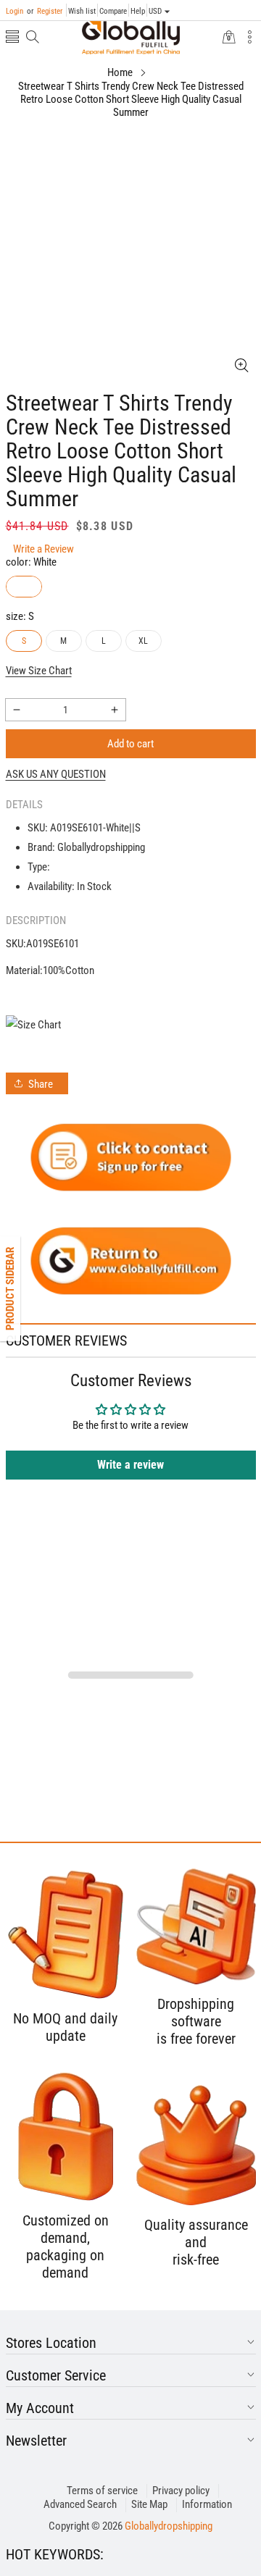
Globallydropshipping (168, 2526)
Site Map (149, 2504)
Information (207, 2504)
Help (137, 11)
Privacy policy (181, 2490)
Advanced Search (80, 2504)
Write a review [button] (130, 1465)
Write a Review (43, 548)
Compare (113, 11)
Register (44, 11)
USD (155, 11)
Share (40, 1084)
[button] (12, 38)
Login (14, 11)
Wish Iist (82, 11)
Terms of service (102, 2490)
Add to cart (130, 743)
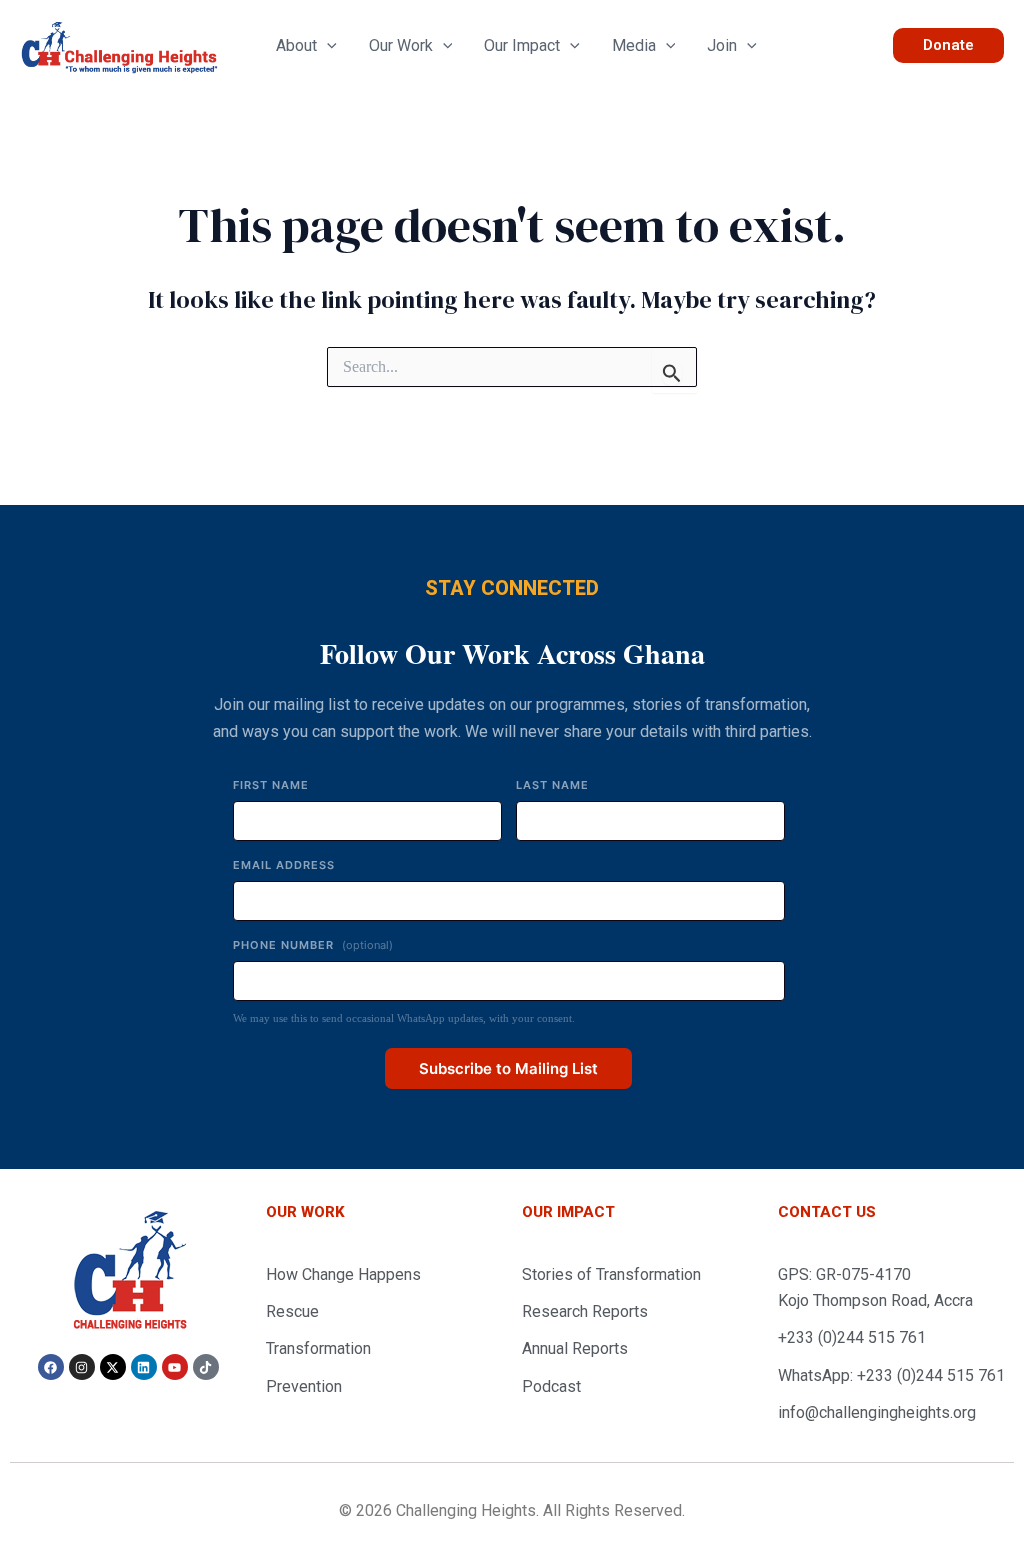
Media (634, 46)
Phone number (313, 945)
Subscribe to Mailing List (508, 1068)
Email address (284, 865)
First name (271, 785)
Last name (552, 785)
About (296, 46)
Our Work (401, 46)
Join (722, 46)
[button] (327, 46)
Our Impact (522, 46)
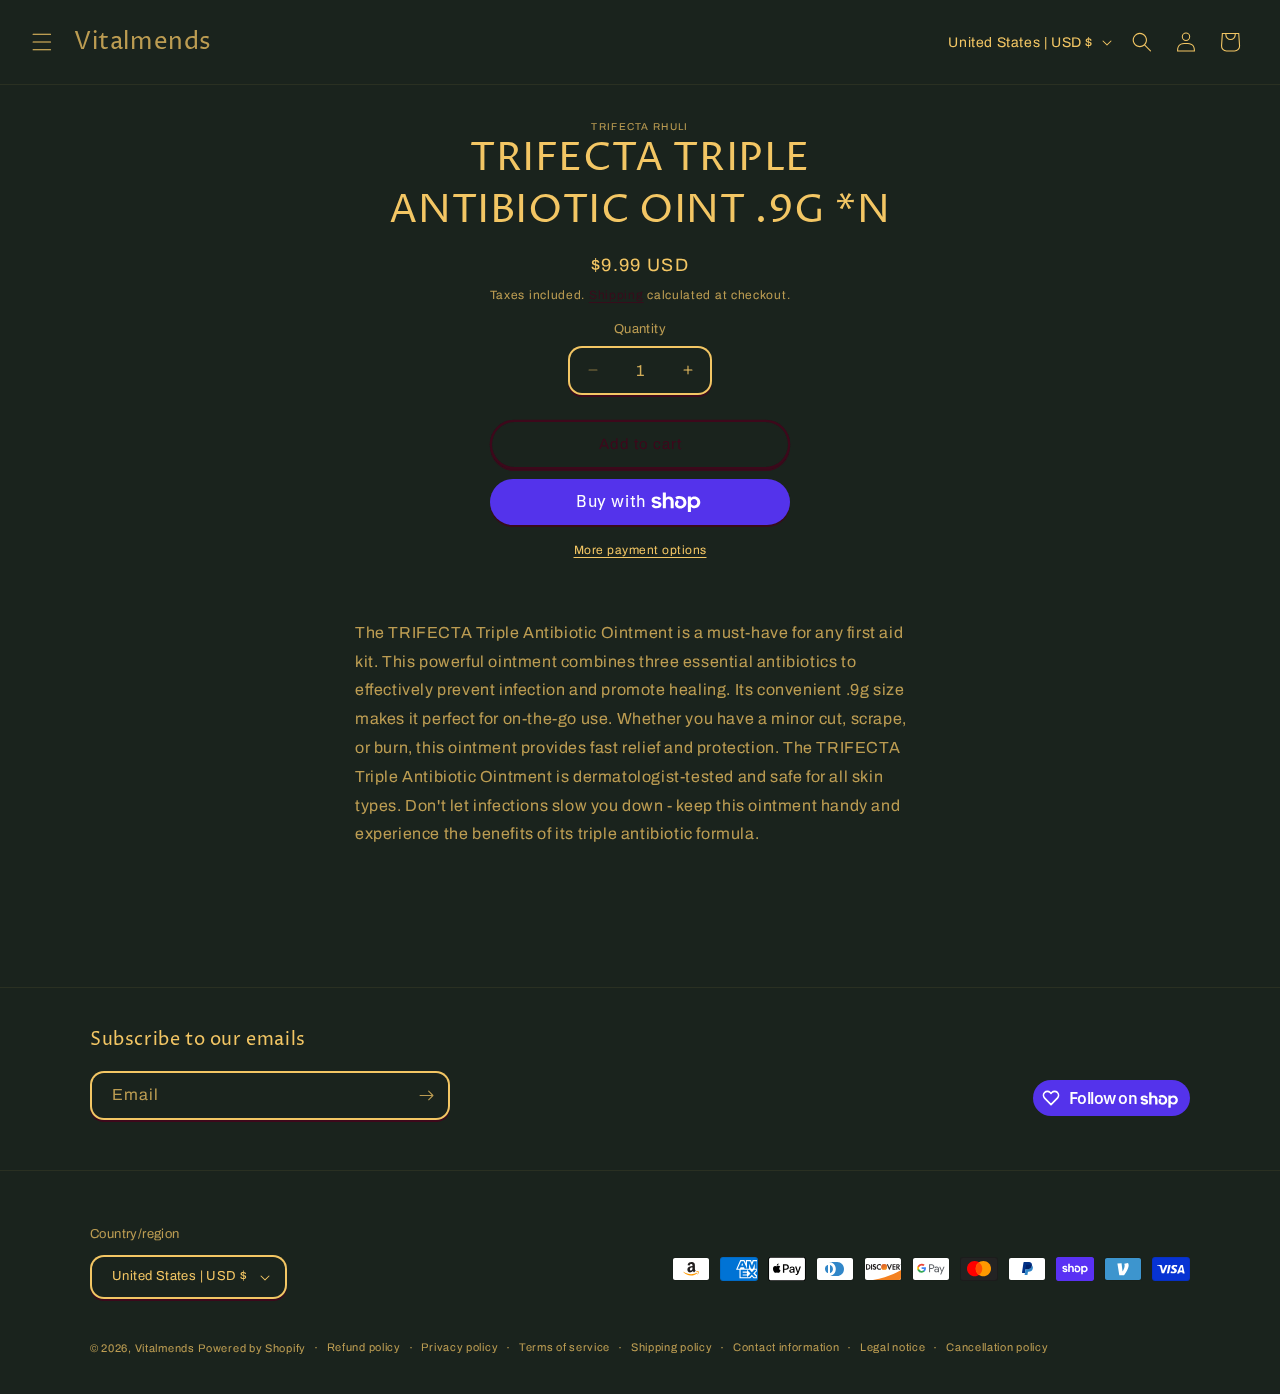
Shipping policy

What the task asks: Omit the pictures and copy the records above exactly.

Result of the task:
Globallydropshipping (168, 2526)
Site Map (149, 2504)
Information (207, 2504)
Help (137, 11)
Privacy policy (181, 2490)
Advanced Search (80, 2504)
Write a review [button] (130, 1465)
Write a Review (43, 548)
Compare (113, 11)
Register (44, 11)
USD (155, 11)
Share (40, 1084)
[button] (12, 38)
Login (14, 11)
Wish Iist (82, 11)
Terms of service (102, 2490)
Add to cart (130, 743)
Media (634, 46)
Phone number (313, 945)
Subscribe to Mailing List (508, 1068)
Email address (284, 865)
First name (271, 785)
Last name (552, 785)
About (296, 46)
Our Work (401, 46)
Join (722, 46)
[button] (327, 46)
Our Impact (522, 46)
Shipping policy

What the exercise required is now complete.